Thank you for question. Thanks for requesting me directly
The sale of the business will show up on your 1040 schedule D as a capital gains transaction.
Your S Corp return will just have your final year of income and expenses.
Do this as a stock sale, and it will be very straight forward.
The corporation will continue, but your friend will now own it. There's nothing to do on the S Corp return and you just show the sale on your tax return
Hello and thank you for your question.
If this is done as a stock sale, then the S-Corp would continue to exist and it would not be a final 1120S return. Further, your friend would have to purchase your share of the S-corp as opposed to your friend just purchasing the customer list. Your friend would then be forced to be taxed as an S-Corp too.
The proper way, if your friend is purchasing the customer list from your S-Corp and nothing else, is to show this on Schedule D for Form 1120S. Attach Schedule D to your final S-corp return. This will both show the sale and close your S-Corp down.

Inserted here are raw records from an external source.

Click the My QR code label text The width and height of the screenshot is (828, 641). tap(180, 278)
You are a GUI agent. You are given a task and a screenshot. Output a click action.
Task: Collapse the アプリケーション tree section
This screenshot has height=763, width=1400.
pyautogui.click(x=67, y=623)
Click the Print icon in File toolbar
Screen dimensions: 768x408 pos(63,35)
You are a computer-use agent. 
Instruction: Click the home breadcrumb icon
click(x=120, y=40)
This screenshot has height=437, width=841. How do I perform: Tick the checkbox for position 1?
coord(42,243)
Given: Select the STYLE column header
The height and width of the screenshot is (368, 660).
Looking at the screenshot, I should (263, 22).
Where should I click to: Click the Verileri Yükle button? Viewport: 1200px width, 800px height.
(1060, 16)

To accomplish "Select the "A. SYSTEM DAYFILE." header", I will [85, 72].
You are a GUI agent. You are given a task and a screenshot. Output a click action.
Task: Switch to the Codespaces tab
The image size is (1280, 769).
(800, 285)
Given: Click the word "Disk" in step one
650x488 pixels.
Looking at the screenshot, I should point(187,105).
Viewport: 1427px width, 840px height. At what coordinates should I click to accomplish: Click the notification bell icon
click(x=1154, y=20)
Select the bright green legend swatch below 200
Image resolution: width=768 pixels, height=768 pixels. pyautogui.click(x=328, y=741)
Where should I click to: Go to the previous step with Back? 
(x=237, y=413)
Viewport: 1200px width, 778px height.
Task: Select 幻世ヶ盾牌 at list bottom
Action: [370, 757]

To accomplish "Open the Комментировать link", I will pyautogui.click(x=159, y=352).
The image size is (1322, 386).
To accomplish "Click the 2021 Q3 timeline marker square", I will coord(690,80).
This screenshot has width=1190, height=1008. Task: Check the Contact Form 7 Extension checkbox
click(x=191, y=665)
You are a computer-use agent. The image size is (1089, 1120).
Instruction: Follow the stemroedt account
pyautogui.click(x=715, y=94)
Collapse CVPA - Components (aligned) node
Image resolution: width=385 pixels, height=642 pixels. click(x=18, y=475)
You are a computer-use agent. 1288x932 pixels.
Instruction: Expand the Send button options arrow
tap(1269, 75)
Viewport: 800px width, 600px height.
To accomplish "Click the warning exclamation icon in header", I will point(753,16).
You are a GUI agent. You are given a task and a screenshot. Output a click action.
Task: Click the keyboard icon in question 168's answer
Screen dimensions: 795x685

Note that your basis in the customer list is going to be $0 unless you purchased the customer list, inherited it, etc. I assume you developed the customer list in the ordinary course of business when I say your basis would be $0. The full $2,000 would appear as a gain given a $0 basis in the list.
The latest version of Schedule D for an S-Corp can be found here:
Also, Form 8594 should probably be filed for this. The form is here:
You may wish to note that the sale of a customer list can be construed as producing ordinary income as opposed to capital gains. While this is a bit of a debated topic, I personally look to IRC 1221 and consider it a capital asset, but warn you to do so at your own risk. (ie... you would prefer capital asset treatment and not ordinary income treatment).